⟨
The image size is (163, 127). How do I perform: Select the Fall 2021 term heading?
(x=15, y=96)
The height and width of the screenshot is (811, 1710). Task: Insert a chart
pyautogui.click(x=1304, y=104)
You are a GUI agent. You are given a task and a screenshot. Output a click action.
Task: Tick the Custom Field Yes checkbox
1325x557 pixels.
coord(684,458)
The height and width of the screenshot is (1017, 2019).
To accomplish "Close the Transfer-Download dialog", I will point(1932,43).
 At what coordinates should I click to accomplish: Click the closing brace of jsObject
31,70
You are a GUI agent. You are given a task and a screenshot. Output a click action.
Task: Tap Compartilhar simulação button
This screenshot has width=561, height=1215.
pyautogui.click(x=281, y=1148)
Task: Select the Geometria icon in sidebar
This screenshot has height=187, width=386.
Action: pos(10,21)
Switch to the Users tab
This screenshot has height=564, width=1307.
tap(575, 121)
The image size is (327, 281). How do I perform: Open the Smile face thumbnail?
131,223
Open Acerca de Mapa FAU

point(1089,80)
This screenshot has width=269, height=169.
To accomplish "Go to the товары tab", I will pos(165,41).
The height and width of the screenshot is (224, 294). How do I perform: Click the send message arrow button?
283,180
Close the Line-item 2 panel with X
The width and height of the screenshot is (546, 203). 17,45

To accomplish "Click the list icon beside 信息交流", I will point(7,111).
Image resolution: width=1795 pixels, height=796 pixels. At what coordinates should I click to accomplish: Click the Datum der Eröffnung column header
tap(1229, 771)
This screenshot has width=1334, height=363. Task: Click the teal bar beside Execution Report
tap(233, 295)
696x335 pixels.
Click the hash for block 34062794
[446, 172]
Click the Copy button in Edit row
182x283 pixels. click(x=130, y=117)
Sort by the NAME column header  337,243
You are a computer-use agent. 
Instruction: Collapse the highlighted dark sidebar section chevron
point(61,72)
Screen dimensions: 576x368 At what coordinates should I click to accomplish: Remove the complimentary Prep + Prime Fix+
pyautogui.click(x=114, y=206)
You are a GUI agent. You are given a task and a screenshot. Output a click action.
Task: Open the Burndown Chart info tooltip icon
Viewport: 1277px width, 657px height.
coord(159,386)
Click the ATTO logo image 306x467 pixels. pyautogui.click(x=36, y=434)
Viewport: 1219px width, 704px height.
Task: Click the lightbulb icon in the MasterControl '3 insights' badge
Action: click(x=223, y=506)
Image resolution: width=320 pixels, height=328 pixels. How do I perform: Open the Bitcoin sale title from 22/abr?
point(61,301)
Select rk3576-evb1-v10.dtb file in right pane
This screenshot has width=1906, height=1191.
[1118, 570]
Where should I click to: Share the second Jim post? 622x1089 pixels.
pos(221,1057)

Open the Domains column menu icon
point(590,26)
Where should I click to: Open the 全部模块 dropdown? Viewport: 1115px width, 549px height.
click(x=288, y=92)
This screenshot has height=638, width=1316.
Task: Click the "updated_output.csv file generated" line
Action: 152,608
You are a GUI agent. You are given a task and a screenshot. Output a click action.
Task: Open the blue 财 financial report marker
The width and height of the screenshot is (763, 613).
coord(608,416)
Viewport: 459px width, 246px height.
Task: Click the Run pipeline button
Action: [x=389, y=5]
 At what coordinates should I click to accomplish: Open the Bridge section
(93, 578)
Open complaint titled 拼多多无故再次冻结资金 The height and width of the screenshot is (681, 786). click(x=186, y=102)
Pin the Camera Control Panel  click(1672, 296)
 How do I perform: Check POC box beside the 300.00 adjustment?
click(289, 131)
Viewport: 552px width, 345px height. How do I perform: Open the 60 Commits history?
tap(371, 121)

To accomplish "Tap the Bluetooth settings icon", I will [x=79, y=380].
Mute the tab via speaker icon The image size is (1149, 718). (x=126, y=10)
⟩
## [To do]
Rewrite all the lines above, changing each "GUI agent" to "interface agent" and leaving everything else untouched.

## [Task solution]
The image size is (163, 127). How do I perform: Select the Fall 2021 term heading?
(x=15, y=96)
The height and width of the screenshot is (811, 1710). Task: Insert a chart
pyautogui.click(x=1304, y=104)
You are a interface agent. You are given a task and a screenshot. Output a click action.
Task: Tick the Custom Field Yes checkbox
1325x557 pixels.
coord(684,458)
The height and width of the screenshot is (1017, 2019).
To accomplish "Close the Transfer-Download dialog", I will point(1932,43).
 At what coordinates should I click to accomplish: Click the closing brace of jsObject
31,70
You are a interface agent. You are given a task and a screenshot. Output a click action.
Task: Tap Compartilhar simulação button
This screenshot has width=561, height=1215.
pyautogui.click(x=281, y=1148)
Task: Select the Geometria icon in sidebar
This screenshot has height=187, width=386.
Action: pos(10,21)
Switch to the Users tab
This screenshot has height=564, width=1307.
tap(575, 121)
The image size is (327, 281). How do I perform: Open the Smile face thumbnail?
131,223
Open Acerca de Mapa FAU

point(1089,80)
This screenshot has width=269, height=169.
To accomplish "Go to the товары tab", I will pos(165,41).
The height and width of the screenshot is (224, 294). How do I perform: Click the send message arrow button?
283,180
Close the Line-item 2 panel with X
The width and height of the screenshot is (546, 203). 17,45

To accomplish "Click the list icon beside 信息交流", I will point(7,111).
Image resolution: width=1795 pixels, height=796 pixels. At what coordinates should I click to accomplish: Click the Datum der Eröffnung column header
tap(1229, 771)
This screenshot has width=1334, height=363. Task: Click the teal bar beside Execution Report
tap(233, 295)
696x335 pixels.
Click the hash for block 34062794
[446, 172]
Click the Copy button in Edit row
182x283 pixels. click(x=130, y=117)
Sort by the NAME column header  337,243
You are a computer-use agent. 
Instruction: Collapse the highlighted dark sidebar section chevron
point(61,72)
Screen dimensions: 576x368 At what coordinates should I click to accomplish: Remove the complimentary Prep + Prime Fix+
pyautogui.click(x=114, y=206)
You are a interface agent. You are given a task and a screenshot. Output a click action.
Task: Open the Burndown Chart info tooltip icon
Viewport: 1277px width, 657px height.
coord(159,386)
Click the ATTO logo image 306x467 pixels. pyautogui.click(x=36, y=434)
Viewport: 1219px width, 704px height.
Task: Click the lightbulb icon in the MasterControl '3 insights' badge
Action: click(x=223, y=506)
Image resolution: width=320 pixels, height=328 pixels. How do I perform: Open the Bitcoin sale title from 22/abr?
point(61,301)
Select rk3576-evb1-v10.dtb file in right pane
This screenshot has width=1906, height=1191.
[1118, 570]
Where should I click to: Share the second Jim post? 622x1089 pixels.
pos(221,1057)

Open the Domains column menu icon
point(590,26)
Where should I click to: Open the 全部模块 dropdown? Viewport: 1115px width, 549px height.
click(x=288, y=92)
This screenshot has height=638, width=1316.
Task: Click the "updated_output.csv file generated" line
Action: 152,608
You are a interface agent. You are given a task and a screenshot. Output a click action.
Task: Open the blue 财 financial report marker
The width and height of the screenshot is (763, 613).
coord(608,416)
Viewport: 459px width, 246px height.
Task: Click the Run pipeline button
Action: [x=389, y=5]
 At what coordinates should I click to accomplish: Open the Bridge section
(93, 578)
Open complaint titled 拼多多无故再次冻结资金 The height and width of the screenshot is (681, 786). click(x=186, y=102)
Pin the Camera Control Panel  click(1672, 296)
 How do I perform: Check POC box beside the 300.00 adjustment?
click(289, 131)
Viewport: 552px width, 345px height. How do I perform: Open the 60 Commits history?
tap(371, 121)

To accomplish "Tap the Bluetooth settings icon", I will [x=79, y=380].
Mute the tab via speaker icon The image size is (1149, 718). (x=126, y=10)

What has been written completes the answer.